Growing up in southern California means spending a lot of time being driven around. It means sitting at four-way stops a lot, hanging for the opportunity to make a right turn. Every so often, while sitting for an eternity at a stop as a flood of cars moved past, my dad would say, “Here comes everybody and their brother!” The absurdity of this comment! Doesn’t ‘everybody’ include the brothers? Why are brothers singled out? I was waiting to make a turn the other day and I said, “here comes everybody.” A batch of cars passed and another appeared, and my son said, “and now here comes the brothers.” I guess I‘d been saying this too.

Every family has these sayings, collected from odd moments. Stupid jokes no one found funny until they are repeated and lose meaning, or ridiculous movie dialogue that stuck in someone’s ear. At the beach or a pool, my father would call out, “don’t get your feet wet!”, whenever my brother and I would make our way toward the water. We were obedient enough to pause before dismissing it, momentum ruined.

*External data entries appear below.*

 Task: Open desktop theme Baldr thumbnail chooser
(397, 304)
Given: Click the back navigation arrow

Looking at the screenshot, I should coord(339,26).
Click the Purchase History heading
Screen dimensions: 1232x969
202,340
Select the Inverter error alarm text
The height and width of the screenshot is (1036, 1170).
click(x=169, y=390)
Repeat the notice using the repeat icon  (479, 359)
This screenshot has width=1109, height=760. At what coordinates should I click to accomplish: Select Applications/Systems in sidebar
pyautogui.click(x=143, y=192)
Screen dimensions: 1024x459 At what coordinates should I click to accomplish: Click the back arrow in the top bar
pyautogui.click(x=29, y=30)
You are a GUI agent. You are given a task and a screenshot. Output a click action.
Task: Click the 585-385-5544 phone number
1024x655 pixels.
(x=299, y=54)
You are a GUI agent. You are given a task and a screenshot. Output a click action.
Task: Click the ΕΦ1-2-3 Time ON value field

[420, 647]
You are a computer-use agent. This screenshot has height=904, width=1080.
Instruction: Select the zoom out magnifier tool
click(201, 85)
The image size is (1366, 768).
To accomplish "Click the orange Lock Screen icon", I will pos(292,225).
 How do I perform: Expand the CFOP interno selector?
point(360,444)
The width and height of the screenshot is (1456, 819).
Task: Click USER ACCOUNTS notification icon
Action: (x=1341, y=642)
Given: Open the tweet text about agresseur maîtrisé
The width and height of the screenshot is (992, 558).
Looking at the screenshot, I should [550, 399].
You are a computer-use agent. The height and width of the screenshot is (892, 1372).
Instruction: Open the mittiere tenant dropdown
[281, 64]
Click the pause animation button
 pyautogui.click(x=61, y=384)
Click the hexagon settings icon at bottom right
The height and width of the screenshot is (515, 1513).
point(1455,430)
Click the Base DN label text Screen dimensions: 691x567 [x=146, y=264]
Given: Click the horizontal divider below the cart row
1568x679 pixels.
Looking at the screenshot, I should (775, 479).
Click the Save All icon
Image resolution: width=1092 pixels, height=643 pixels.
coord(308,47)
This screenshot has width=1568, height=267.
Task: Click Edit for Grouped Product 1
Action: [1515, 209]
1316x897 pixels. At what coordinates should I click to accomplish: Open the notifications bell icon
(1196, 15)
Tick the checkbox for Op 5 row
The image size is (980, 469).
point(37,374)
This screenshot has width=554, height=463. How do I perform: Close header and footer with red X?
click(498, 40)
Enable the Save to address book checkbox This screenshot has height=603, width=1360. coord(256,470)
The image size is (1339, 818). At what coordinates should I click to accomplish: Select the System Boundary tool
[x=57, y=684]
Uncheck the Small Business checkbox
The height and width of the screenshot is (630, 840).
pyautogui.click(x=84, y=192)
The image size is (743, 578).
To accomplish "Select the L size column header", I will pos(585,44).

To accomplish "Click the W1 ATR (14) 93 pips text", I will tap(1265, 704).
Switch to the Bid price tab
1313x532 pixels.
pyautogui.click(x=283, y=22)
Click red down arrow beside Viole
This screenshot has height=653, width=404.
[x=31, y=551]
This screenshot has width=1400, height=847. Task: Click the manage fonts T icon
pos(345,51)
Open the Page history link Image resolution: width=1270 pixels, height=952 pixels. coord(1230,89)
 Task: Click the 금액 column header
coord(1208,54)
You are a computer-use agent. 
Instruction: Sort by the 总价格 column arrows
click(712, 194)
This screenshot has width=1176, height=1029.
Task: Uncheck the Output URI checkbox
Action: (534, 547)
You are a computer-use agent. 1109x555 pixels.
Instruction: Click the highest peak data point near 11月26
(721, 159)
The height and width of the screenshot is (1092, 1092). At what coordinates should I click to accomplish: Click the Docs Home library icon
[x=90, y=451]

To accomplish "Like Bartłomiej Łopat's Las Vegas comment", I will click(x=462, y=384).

I asked my dad once where he gotten that particular joke from: he told me his dad. In one of the few moments as a teen when I unselfishly paid attention to the relatives outside my immediate family, I asked my grandfather from where he’d gotten it. He said from his dad. Four generations of a silly joke.

This is the nature of cultural heritability. If such small things as silly sayings can cross multiple generations, imagine the totality of what we pass on, in kindness, strength, and love.